Objective:
Present the lines of the listing, from the line containing "The image size" to the line containing "[x=428, y=424]", as a numbered list, with blank lines omitted and pictures left out.

— begin Records shown —

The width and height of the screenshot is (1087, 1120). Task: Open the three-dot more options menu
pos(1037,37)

— end Records shown —
— begin Records shown —

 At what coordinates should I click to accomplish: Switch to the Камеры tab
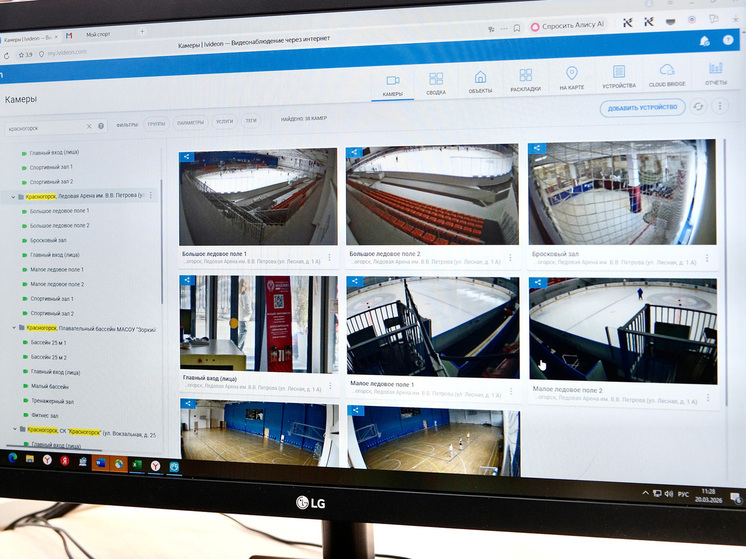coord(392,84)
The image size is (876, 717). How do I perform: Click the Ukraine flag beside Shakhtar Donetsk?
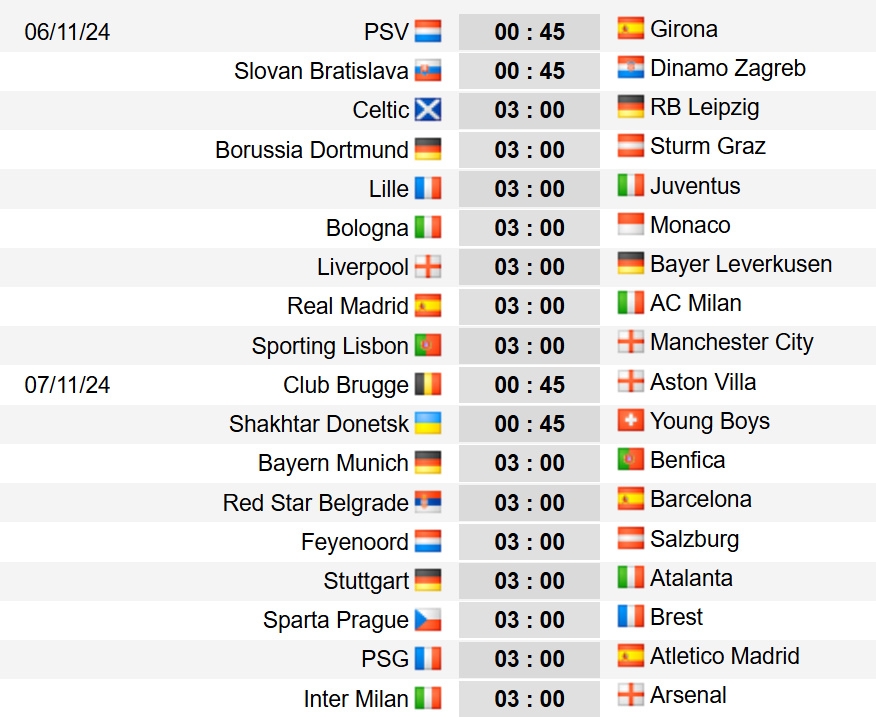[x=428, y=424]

— end Records shown —

Correct response:
1. The image size is (876, 717). How do I perform: Click the Ukraine flag beside Shakhtar Donetsk?
2. [x=428, y=424]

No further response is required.